Do you want to better understand the language and context of the Bible? Bible software can be a great resource to help with biblical interpretation in your studies. In fact, Western so believes in the benefit of these tools that we recently entered into a special arrangement with Logos to offer our students an amazing discount on that program. Below, three of our professors explain which program works the best for them and why. Looking for more information on the benefits of Bible software? Read why Bible software can be an aid for teaching and research in this article by Andy Peterson, Western Seminary’s V.P. for Educational Innovation and Global Outreach.
The powerful and expandable electronic library combines materials of all sorts: commentaries, articles, encyclopedias, sermons, videos, maps, and more. This makes deep exegetical work with biblical texts possible. I particularly appreciate the interlinear display that parses English, Hebrew, and Greek words. With just a few clicks you can go deep quickly. (This is limited by the size of your base package.) The strength of the Logos system is its power to find and relate information across your whole library. Type in a key word or reference in one of the search windows and it searches your whole library (or any specified part of it) to find materials.

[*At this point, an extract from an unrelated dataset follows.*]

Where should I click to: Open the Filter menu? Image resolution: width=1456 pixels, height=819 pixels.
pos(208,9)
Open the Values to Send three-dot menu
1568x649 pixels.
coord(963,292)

Access to a large library, no matter where I go, enables on the spot research in the most remote parts of the world. While you can copy into other documents with footnotes automatically appended, you cannot lend a book to a friend. As with any powerful software package, your use will depend on how much you invest in instructional training and the hardware to run it. But anyone can do a lot with the simple search windows. Logos can be expensive. It will not save money over print materials, though it will speed up your research and enable you to look at many resources. As with any electronic library, you will need to keep up to date which means regular investment.
Pastors and ministers of the gospel in the modern age are blessed to have multiple Bible programs to assist them with their libraries and languages.
Review by Dr. Jan Verbruggen
BibleWorks focuses on the Bible. It comes with access to Bibles in 40 languages, often with many different translations in each language (200+), and over 50 original language texts. While it does not focus on giving you an electronic library, it does come with the most important research grammars, dictionaries and lexicons in the major biblical languages of Hebrew, Aramaic, and Greek, as well as a number of introductory grammars.
Beyond this, it provides a great number of additional features like a biblical map app (just move your mouse over a place name in an English Bible and it will bring up a detailed satellite map with the probable location of your biblical site), a vocab app (for learning the original languages), a time table (covering all of the major events related to the Bible or the Church), access to the Sectarian Dead Sea Scrolls, the Apocrypha, the Talmud, a number of Christian confessions, Josephus, Philo, the writings of the Church Fathers, some classic books on Church History, Theologies (Grudem and Bavinck), with most of the original language texts analyzed grammatically and searchable. The user can make notes on any word in the text, any verse or any chapter written in any European language, interspersed with Greek, Hebrew, or Aramaic. These notes will automatically pop up the next time you look at that word, verse, or chapter. For those interested in the original text, BibleWorks gives you access to the original manuscripts by way of detailed photographs of the Leningrad Codex and a large number of the New Testament Greek manuscripts. BibleWorks comes with free access to video tutorials for everything that you can do with the program.
Review by Dr. Patrick Schreiner
Pastors and ministers of the gospel in the modern age are blessed to have multiple Bible programs to assist them with their libraries and languages. Each Bible program available (Logos, BibleWorks, and Accordance) have similar functions, but they also specialize in their own way.
I prefer Accordance for several reasons. First, Accordance is text-centered. I use my Bible program mainly to perform Bible study functions and they have set up their program to where the text is central. As a native Mac program, the developers have devoted time to making the space simple and intuitive. They do not distract you with all the functions the program can perform, but focus on the searching function and the text. The text is always before you in Accordance. This seems theologically right to me. Second, Accordance excels at language capability. Although the other programs do have language functions, I find that you can do both more in-depth study, and do it quicker, with Accordance. Third, Accordance is nimble. It never slows down my computer or smartphone, and when I click “Enter” the results appear immediately. Previous experiences with other programs stalling out drove me back to Accordance. Although Logos is better for building your library affordably, I have decided to stay with Accordance because of the ease of use, text-centeredness, language capabilities, and because it is the most nimble of the programs.